Friday, March 29Royal Holloway's offical student publication, est. 1986

A New Chapter – Five Books for a New Term

That first week of a new academic year is a full landscape of emotion. Maybe you’re moving away from home for the very first time, or you’re mapping out the weekly commute; perhaps you’re a second or third (or fourth?) year student reorganising your bedroom in your new shared house. Maybe you got the box room. Maybe you should’ve drawn a longer straw.

No matter how you’ll be commencing your studies at Royal Holloway this year, you’re bound to be feeling that trademark emotion: somewhere mercurial between ‘This is the start of the rest of my life’ and ‘I’ve left my stack of term one reading in Newquay’. But don’t worry. I’m here to suggest five great (and arbitrary) books I wish I’d read in my first year of university.

  1. Normal People by Sally Rooney

You’ve probably seen the series, but the book is well worth a look. Rooney’s prose is deftly delivered and strictly relatable. Much like her debut Conversations with Friends, Rooney presents us with developed figures (Marianne and Connell in Normal People) and spins a young person’s tale of love and growth through their measured interactions. The scenes at university are the novel’s high point.

  1. Catcher in the Rye by J.D. Salinger

Like me, you probably read this in school. Hear me out – Salinger deserves another chance. Catcher warrants a place on this list because it encapsulates the feeling of a young person (Holden Caulfield) in a new, unknown place (New York) doing their best to fit in. Watch out for those phonies.

  1. Ulysses by James Joyce

There are two main reasons to read Ulysses. a) You experience one of the best books ever written, losing yourself in the city of Dublin on Bloomsday and tracking Joyce’s juxtaposing protagonists (Leopold Bloom and Stephen Dedalus) on their way to an inevitable and poignant meeting. b) You get to be the one at parties who’s read Ulysses. Almost as impressive as Gravity’s Rainbow.
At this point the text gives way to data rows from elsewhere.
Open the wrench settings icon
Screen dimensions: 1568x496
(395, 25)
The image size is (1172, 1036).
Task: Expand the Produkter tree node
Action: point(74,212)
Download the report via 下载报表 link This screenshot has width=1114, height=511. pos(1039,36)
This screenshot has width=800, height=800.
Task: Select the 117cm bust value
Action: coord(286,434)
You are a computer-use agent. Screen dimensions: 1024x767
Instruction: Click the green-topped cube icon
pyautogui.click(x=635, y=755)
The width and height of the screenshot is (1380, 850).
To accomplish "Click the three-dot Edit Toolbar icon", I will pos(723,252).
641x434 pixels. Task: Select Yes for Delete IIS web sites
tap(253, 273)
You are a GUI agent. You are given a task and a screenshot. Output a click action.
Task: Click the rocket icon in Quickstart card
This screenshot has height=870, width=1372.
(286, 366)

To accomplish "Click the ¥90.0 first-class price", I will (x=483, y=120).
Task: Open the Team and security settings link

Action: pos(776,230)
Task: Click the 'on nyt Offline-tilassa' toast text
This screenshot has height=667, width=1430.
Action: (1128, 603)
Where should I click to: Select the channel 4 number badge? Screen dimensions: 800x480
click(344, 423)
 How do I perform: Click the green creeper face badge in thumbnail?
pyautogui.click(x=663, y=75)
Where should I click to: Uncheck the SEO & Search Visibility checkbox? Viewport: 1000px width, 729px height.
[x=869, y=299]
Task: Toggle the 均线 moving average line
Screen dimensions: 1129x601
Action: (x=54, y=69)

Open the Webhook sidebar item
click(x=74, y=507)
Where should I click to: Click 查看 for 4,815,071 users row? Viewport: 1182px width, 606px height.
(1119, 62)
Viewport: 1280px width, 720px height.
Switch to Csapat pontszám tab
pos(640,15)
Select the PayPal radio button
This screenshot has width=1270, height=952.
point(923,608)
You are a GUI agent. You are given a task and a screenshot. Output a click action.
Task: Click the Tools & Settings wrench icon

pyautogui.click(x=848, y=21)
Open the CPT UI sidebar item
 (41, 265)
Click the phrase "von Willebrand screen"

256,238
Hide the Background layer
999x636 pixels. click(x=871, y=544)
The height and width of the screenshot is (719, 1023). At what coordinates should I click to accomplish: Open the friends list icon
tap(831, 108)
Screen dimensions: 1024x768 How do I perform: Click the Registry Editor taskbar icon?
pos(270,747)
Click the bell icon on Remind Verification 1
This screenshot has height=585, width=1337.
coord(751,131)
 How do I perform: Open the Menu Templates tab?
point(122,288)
  1. Three Poems by Hannah Sullivan

It wouldn’t be much of a university reading list without some poetry (we’ve all dabbled) and I’ve gone with Sullivan’s 2018 T.S. Eliot Prize winning Three Poems. The first of the three poems, ‘You, Very Young in New York’, is sensational. ‘Now it is Labor Day and you have been sleeping through a rainstorm, / Half aware of the sewage and frying peanut oil and the ozone / Rising in the morning heat, and the sound of your roommate hooking the chain’; the imagery seems to come straight out of student accommodation (bar the sewage, of course). 

  1. Why I’m No Longer Talking to White People About Race by Reni Eddo-Lodge 

I picked this up in 2018 and let it sit on my shelf gathering dust for a long time. The word of 2020 seems to be ‘uncertainty’, but ‘awareness’, ‘perspective’ and ‘learning’ seem equally apt. This book is an eye-opener and I only wish I’d read Eddo-Lodge sooner. It is at university that she first learns more about the British slave trade (through an optional module), a moment that kick-starts an informative and impassioned text.

It is worth noting that Eddo-Lodge has requested that everyone who buys a copy to match however much they paid in a donation to the Minnesota Freedom Fund, or better yet borrow a copy and donate what you would have spent.

There might be no better time to get into reading or to tackle a stack of unread books than when you’re a student. Utilise those pockets of time in the week and set good daily goals for numbers of pages or poems. If you’re a humanities student, read beyond the set texts. If you’re not – lucky you! The world of books is your very own oyster.